The world of IoT, with its focus on microtransactions and distributed device networking, likewise holds the promise of allowing individuals to take back ownership of their digital identities, reduce various security risks from centralized architecture and even create new monetization opportunities in ways not previously imagined. “For example, I can have a charging station on my curb that is powered by the solar grid on my roof, and cars can come to it and recharge,” explains Choudhary. “I could have a self-driving vehicle — which works for me on a decentralized Uber-like service — pick up customers and refuel itself at other people’s charging stations. Or I don’t have to take the burden of ownership of anything and simply use these services on this decentralized network.”

A fully decentralized internet has one main drawback, however. “In today’s world, central authority is often a good thing,” Choudhary notes. “Twitter, Facebook, Google and other tech giants often work with the government to shut down bad actors. When or if everything is decentralized, control will be lost.”

 

ENDNOTES

1. Thomas D. Seeley, P. Kirk Visscher and Kevin M. Passino. “Group Decision Making in Honey Bee Swarms.” American Scientist 94, no. 3 (2006): 220-29.
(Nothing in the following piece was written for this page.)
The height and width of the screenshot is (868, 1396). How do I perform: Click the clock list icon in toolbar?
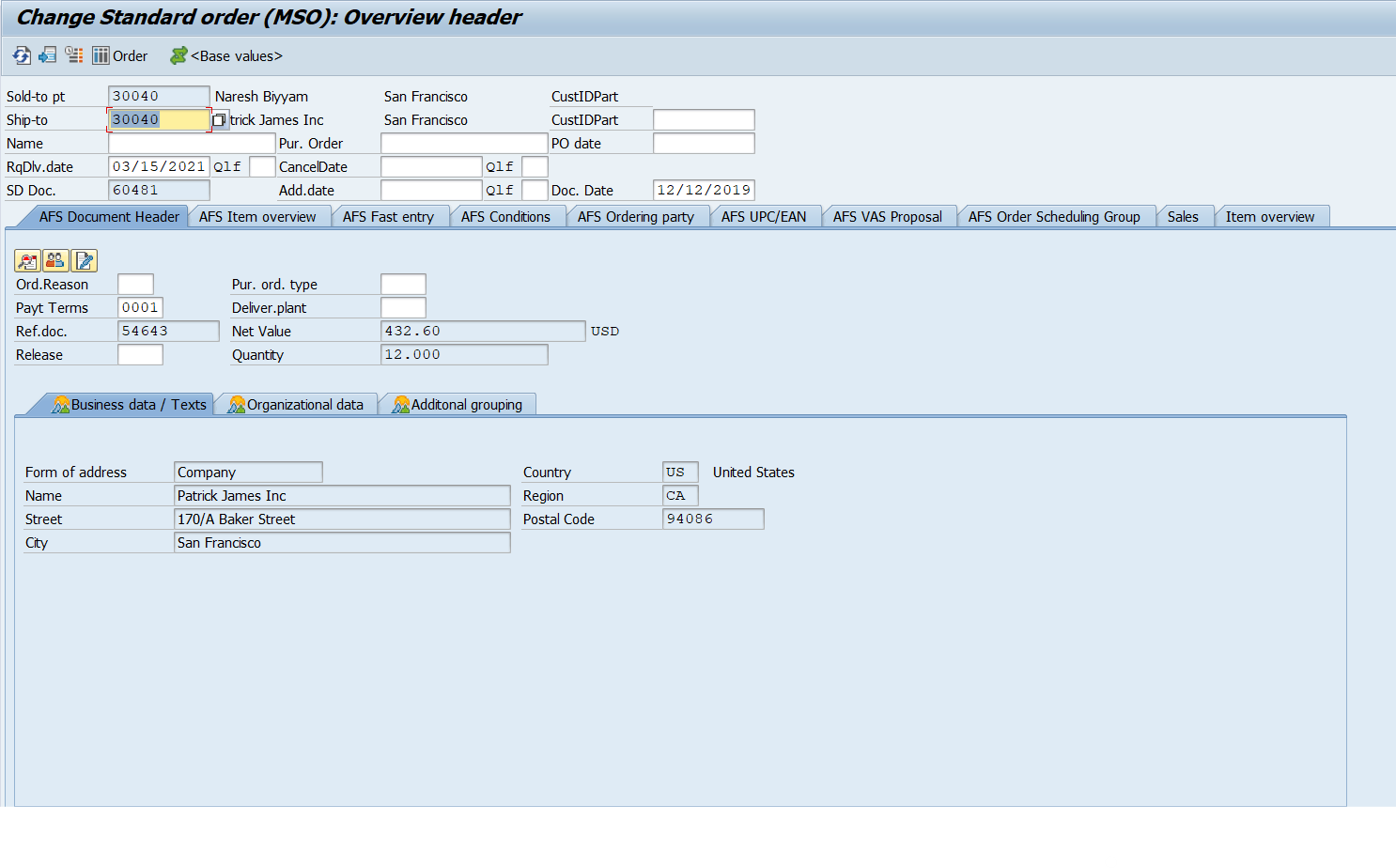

2. Leslie Lamport, Robert Shostak and Marshall Pease. “The Byzantine Generals Problem.” ACM Transactions on Programming Languages and Systems 4, no. 3 (1982): 382-401.

3. Pesech Feldman and Silvio Micali. “An Optimal Probabilistic Protocol for Synchronous Byzantine Agreement.” SIAM Journal on Computing 26, no. 4 (1997): 873-933.

4. Ethan Heilman, Neha Narula, Thaddeus Dryja and Madars Virza. IOTA Vulnerability Report: Cryptanalysis of the Curl Hash Function Enabling Practical Signature Forgery Attacks on the IOTA Cryptocurrency (2017).

5. Thomas D. Seeley, P. Kirk Visscher, Thomas Schlegel, Patrick M. Hogan, Nigel R. Franks and James A. R. Marshall. “Stop Signals Provide Cross Inhibition in Collective Decision-Making by Honeybee Swarms.” Science 335, no. 6064 (2012): 108-11.

6. Noam Cohen. “Red Hook’s Cutting-Edge Wireless Network.” The New York Times (August 22, 2014).